PSA: Postmortem(s) rollup

mayailurus · April 21, 2026, 2:55am

A locking mystery on the following Sunday…

incid. date	pub. date	description
04/12	04/20	High edge CPU usage resulting in high latency in ORD

This wasn’t a reprise of the classic 0xffffffffffffffff but maybe something from the depths of SQLite instead.

mayailurus · April 23, 2026, 7:46am

A bug in the Linux kernel, which is an unusual conclusion for an Infra Log entry…

incid. date	pub. date	description
04/14	04/21	WireGuard wg0 one-way host connectivity

It was affecting egress IPs and the Fly Proxy (e.g., its load balancing), among other things.

mayailurus · April 25, 2026, 4:48am

The anticipated write-up of the widely noticed certificates incident on the subsequent Friday…

incid. date	pub. date	description
04/17	04/24	Vault outage broke TLS certificate lookups

Moving to a different storage arrangement was confirmed as being the plan, albeit in the “longer term”.

mayailurus · April 28, 2026, 6:19am

Further WireGuard wobbles, to start off the new week…

incid. date	pub. date	description
04/20	04/27	Duplicate Wireguard Mesh IPs Wreaking Havoc

This time it was a userland bug, however, not in the kernel.

Aside: ~~There was also a status-page-only~~ The status-page incident in Singapore on that day had the same underlying cause. (See @PeterCxy’s comment below for more details.)

PeterCxy · April 30, 2026, 3:52pm

Small side note: this was actually the same incident as the one in infra-log. The increased latency was caused by… duplicate wg addresses trashing one of our edges in sin rendering it mostly useless for a while

mayailurus · May 1, 2026, 4:50am

Ah… That does make sense. (And sin was specifically used as an example in the Log entry, too.)

Thanks for the correction!

mayailurus · May 1, 2026, 5:42am

500s on the dashboard and with GraphQL, as another Thursday rolled around…

incid. date	pub. date	description
04/23	04/30	Extension provider polling overloaded Postgres

It doesn’t sound like it was MPG that was overloaded, but rather an internal database of Fly.io’s own.

Addendum: The second incident on that day (April 23) was written up a bit later, as can be seen below.

mayailurus · May 6, 2026, 2:43am

On the following Monday, the Postgres storm clouds did move over MPG…

incid. date	pub. date	description
04/27	05/05	MPG provisioning failures from revoked org token
04/23	05/05	GitHub integration management callbacks returned 500s on Fly.io secondary nodes

That first one apparently caused 6-hour outages for certain operations.

mayailurus · May 9, 2026, 2:10pm

As the revived Infra Log’s second month drew to a close, several users reported odd breakage in deploys…

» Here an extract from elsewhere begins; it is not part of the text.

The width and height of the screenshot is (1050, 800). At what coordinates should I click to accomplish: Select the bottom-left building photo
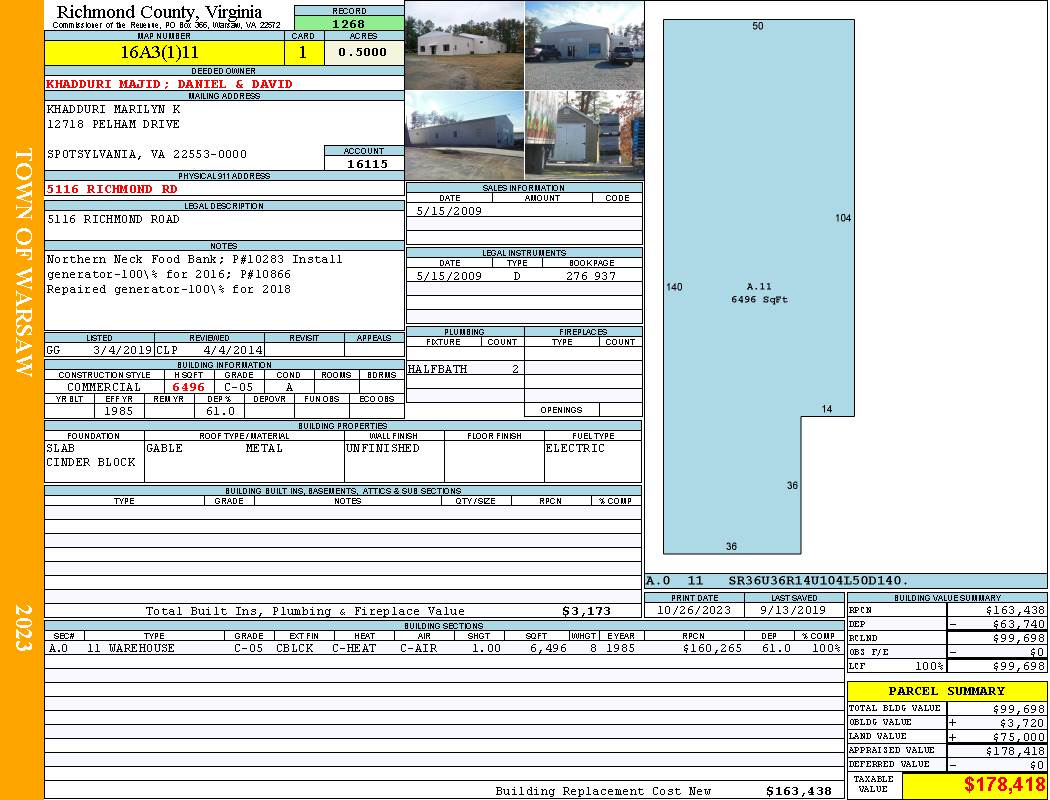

incid. date	pub. date	description
04/28	05/07	Machines API bug caused `fly deploy` to create duplicate Machines

Not only were extra Machines created, but existing ones weren’t updated to the new image.

This persisted slightly, half an hour, or so, into the following day (April 29).

mayailurus · May 10, 2026, 12:31pm

A small graphical overview of the previous month, now that it’s complete in the Log…

April 2026

							SYD×2, GraphQL, dashboard, metrics, ORD, NRT
							ORD, SYD, WireGuard, certs
							WireGuard, SIN, dashboard, GraphQL, IAD
							deploys, MPG

See the earlier March grid for a description of the annotations.

The first four days of April (corresponding to the top row) were clear of incidents, which was certainly a nice way to start things off…

The wide red mark on April 17 was the Vault certificates store (again); this is one of the few remaining services from the era of using Raft-based clusters for global metadata/configuration (as I understand it). In the longer term, there are plans for replacing it, and a note in the companion forum thread mentioned the decentralized PetSem as the probable substitute.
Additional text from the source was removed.